$2.6M settlement approved in suit claiming meditation program violated public school students' religious rights
A federal judge in Chicago has approved a $2.6 million settlement in a class action lawsuit alleging that the Chicago Public Schools violated the establishment clause when it required students to participate in transcendental meditation or observe a half hour of silence.
U.S. District Judge Matthew Kennelly of the Northern District of Illinois approved the settlement in a May 7 docket entry.
The Chicago Board of Education and the David Lynch Foundation, which hired the meditation instructors, will pay the settlement. It will be distributed to 773 students who are or were students at eight schools that participated in the meditation program, according to a May 8 press release.
The defendants did not admit liability, according to a Jan. 17 motion for preliminary approval of the settlement.
The lead plaintiff in the suit, Kaya Hudgins, was a practicing Muslim at the time of the “Quiet Time Program,” according to prior coverage by Patch and Religion News Service and an April 2024 press release. Transcendental meditation was represented as nonreligious, but the mantras that students were taught to silently repeat were in fact words that honored or referenced specific Hindu deities, the suit had alleged.
The suit also alleged that students were required to complete a “Puja” initiation ceremony that included chants recognizing powers of Hindu deities.

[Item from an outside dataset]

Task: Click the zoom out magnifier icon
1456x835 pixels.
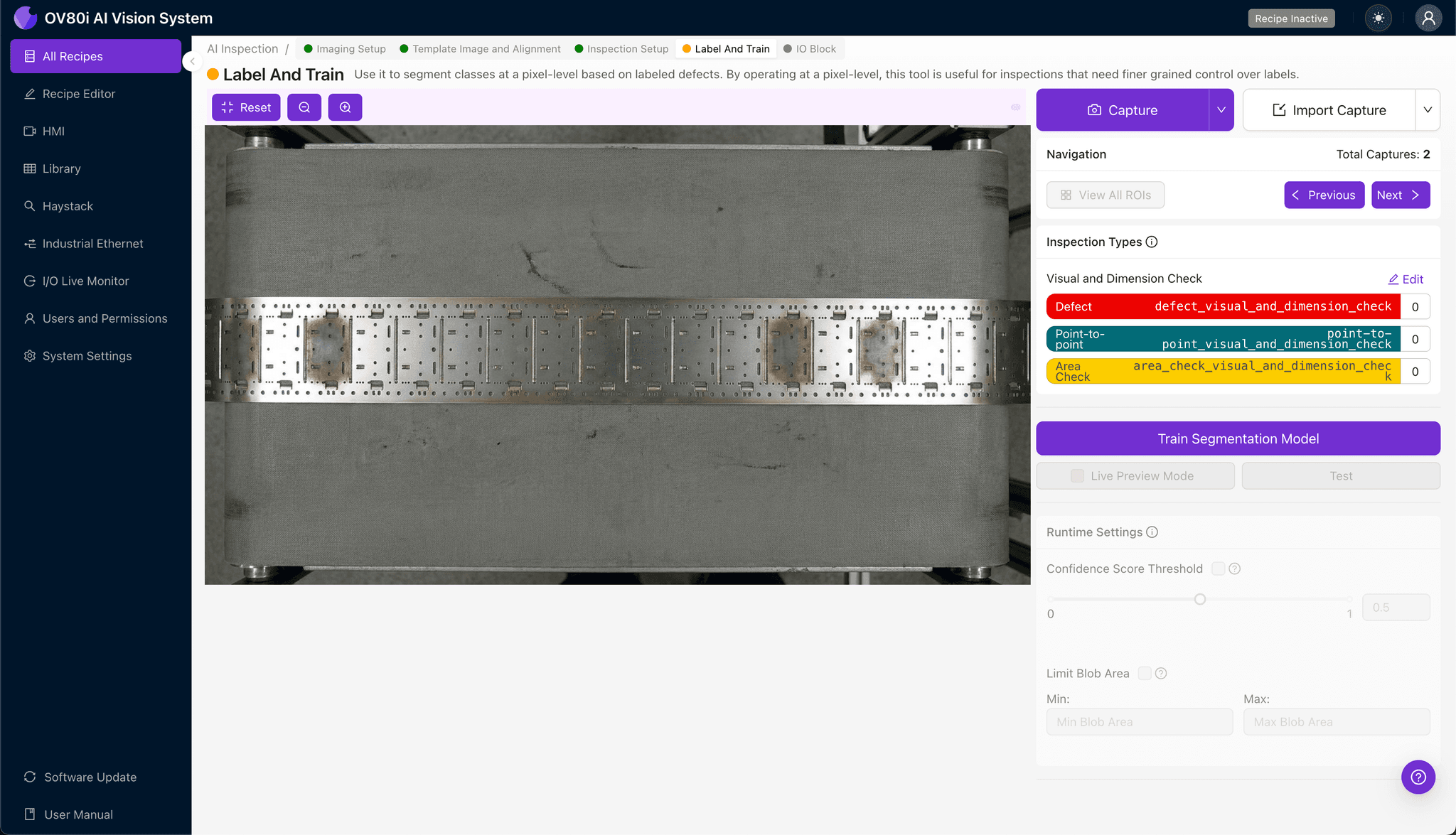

During the ceremony, instructors allegedly placed items around a picture of a former teacher of transcendental meditation.
In April 2024, Kennelly certified the class action suit under an establishment clause claim.
A lawyer for the students, John Mauck of Mauck & Baker, commented in the May 8 press release.
“This settlement vindicates the concerns of former students and parents that the initiation ceremony and daily meditation regime were effectively demonic invocation and thus violated the establishment clause of the Constitution,” Mauck said. “We hope this settlement will deter those who exploit young people, and that it will encourage the Chicago Board of Education to be wary of harming students by allowing wolves to prey on the sheep they are obligated to protect.”
Mauck also represented a Christian student who received a $150,000 settlement in a separate suit over the same program.